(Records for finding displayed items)

<<<<

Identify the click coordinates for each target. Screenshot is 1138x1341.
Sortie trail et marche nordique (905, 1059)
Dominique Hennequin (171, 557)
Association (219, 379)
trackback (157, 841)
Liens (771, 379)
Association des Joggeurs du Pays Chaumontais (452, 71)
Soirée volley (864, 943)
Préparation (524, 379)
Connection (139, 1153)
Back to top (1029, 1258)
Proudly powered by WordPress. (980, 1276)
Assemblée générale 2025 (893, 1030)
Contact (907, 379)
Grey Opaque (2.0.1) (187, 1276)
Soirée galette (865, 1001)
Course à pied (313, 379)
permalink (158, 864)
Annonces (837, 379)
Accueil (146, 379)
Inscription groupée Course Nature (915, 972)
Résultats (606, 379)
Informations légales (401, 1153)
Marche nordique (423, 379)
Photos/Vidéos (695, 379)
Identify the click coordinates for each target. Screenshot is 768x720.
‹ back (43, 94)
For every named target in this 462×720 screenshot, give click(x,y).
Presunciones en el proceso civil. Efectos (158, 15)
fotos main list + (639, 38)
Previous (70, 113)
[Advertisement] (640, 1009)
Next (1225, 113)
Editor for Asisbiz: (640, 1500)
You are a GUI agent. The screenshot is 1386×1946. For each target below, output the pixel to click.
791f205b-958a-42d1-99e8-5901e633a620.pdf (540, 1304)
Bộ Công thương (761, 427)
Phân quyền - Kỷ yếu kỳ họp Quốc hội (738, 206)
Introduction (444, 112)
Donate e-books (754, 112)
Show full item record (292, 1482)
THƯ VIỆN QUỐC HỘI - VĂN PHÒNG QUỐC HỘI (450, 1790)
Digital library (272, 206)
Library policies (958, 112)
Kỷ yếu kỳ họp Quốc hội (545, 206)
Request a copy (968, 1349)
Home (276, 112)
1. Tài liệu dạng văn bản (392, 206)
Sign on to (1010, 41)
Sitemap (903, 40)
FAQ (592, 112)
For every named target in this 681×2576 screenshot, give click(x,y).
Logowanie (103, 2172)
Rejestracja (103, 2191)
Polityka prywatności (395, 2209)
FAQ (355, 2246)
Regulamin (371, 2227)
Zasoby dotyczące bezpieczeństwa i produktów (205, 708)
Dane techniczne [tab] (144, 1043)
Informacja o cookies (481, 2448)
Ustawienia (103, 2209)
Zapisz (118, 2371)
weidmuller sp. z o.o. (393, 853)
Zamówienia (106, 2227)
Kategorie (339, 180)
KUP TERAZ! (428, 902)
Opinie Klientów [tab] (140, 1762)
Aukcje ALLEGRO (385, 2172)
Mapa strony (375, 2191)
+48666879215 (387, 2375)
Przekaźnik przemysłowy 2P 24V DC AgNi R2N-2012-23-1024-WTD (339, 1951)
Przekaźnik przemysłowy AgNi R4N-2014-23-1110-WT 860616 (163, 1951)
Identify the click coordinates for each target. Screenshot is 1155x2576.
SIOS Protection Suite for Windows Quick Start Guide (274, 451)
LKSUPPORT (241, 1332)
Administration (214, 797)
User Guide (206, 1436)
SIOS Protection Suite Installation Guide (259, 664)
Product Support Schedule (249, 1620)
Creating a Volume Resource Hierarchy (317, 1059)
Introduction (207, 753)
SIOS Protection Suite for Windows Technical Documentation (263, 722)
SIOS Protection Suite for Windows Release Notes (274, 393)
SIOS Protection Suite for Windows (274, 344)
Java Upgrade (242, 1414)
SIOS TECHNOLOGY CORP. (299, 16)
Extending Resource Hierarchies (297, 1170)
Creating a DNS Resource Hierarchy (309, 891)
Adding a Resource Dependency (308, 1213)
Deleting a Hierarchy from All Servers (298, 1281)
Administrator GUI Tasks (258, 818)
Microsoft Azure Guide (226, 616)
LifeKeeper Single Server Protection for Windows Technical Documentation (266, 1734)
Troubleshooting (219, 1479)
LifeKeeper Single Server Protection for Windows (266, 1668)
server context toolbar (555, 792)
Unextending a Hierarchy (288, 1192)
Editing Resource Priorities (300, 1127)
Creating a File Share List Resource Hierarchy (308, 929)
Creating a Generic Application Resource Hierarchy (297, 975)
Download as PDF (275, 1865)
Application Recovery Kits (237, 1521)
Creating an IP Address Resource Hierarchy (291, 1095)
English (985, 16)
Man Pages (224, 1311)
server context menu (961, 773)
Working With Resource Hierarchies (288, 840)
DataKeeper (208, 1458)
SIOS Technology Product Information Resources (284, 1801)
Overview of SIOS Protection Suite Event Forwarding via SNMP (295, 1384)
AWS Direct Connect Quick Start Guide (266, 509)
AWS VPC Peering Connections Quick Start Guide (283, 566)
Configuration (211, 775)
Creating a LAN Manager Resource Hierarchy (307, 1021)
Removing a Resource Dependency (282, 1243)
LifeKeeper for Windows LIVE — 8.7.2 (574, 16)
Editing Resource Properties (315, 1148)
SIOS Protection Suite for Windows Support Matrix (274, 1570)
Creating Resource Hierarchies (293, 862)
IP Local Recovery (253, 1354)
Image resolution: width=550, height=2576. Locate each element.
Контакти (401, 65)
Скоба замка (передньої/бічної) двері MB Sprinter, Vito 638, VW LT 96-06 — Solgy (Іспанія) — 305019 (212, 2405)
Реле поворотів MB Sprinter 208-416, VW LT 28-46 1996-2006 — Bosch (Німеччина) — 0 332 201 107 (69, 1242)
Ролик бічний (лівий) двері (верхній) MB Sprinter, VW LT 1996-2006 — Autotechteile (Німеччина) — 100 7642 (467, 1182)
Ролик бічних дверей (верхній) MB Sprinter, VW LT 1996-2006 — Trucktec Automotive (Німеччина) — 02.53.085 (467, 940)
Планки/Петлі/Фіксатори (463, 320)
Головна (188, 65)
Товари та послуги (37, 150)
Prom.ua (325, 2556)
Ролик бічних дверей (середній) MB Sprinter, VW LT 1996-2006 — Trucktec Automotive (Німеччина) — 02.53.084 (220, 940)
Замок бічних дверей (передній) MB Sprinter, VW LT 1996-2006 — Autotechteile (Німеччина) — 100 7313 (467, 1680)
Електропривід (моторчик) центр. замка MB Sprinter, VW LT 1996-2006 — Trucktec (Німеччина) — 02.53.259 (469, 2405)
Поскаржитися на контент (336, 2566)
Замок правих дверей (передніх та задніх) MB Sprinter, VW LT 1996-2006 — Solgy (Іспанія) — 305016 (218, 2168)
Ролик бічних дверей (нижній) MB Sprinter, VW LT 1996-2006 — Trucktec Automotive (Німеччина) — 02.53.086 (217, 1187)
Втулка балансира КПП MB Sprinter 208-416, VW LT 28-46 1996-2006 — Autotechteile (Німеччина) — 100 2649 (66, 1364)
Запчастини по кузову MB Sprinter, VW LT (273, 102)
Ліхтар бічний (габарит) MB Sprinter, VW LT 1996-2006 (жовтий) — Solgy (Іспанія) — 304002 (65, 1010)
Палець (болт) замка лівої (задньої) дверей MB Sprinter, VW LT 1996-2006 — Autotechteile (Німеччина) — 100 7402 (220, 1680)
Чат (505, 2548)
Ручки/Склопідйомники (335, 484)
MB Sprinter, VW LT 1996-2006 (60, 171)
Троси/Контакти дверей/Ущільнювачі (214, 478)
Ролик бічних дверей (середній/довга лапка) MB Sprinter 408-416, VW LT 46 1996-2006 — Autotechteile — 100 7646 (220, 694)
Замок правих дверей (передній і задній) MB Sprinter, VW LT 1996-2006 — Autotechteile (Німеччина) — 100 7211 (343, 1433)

>>>>

§ **EXERCISE AIM**:
Take the records from the line that contains "Creating a Volume" through the line that contains "Creating a Generic" and write those lines out again with every "Hierarchy" replaced by "Tree", leaving everything else the same.

§ **REPLY TO THE TASK**:
Creating a Volume Resource Tree (317, 1059)
Introduction (207, 753)
SIOS Protection Suite for Windows Technical Documentation (263, 722)
SIOS Protection Suite for Windows Release Notes (274, 393)
SIOS Protection Suite for Windows (274, 344)
Java Upgrade (242, 1414)
SIOS TECHNOLOGY CORP. (299, 16)
Extending Resource Hierarchies (297, 1170)
Creating a DNS Resource Tree (309, 891)
Adding a Resource Dependency (308, 1213)
Deleting a Tree from All Servers (298, 1281)
Administrator GUI Tasks (258, 818)
Microsoft Azure Guide (226, 616)
LifeKeeper Single Server Protection for Windows Technical Documentation (266, 1734)
Troubleshooting (219, 1479)
LifeKeeper Single Server Protection for Windows (266, 1668)
server context toolbar (555, 792)
Unextending a Tree (288, 1192)
Editing Resource Priorities (300, 1127)
Creating a File Share List Resource Tree (308, 929)
Creating a Generic Application Resource Tree (297, 975)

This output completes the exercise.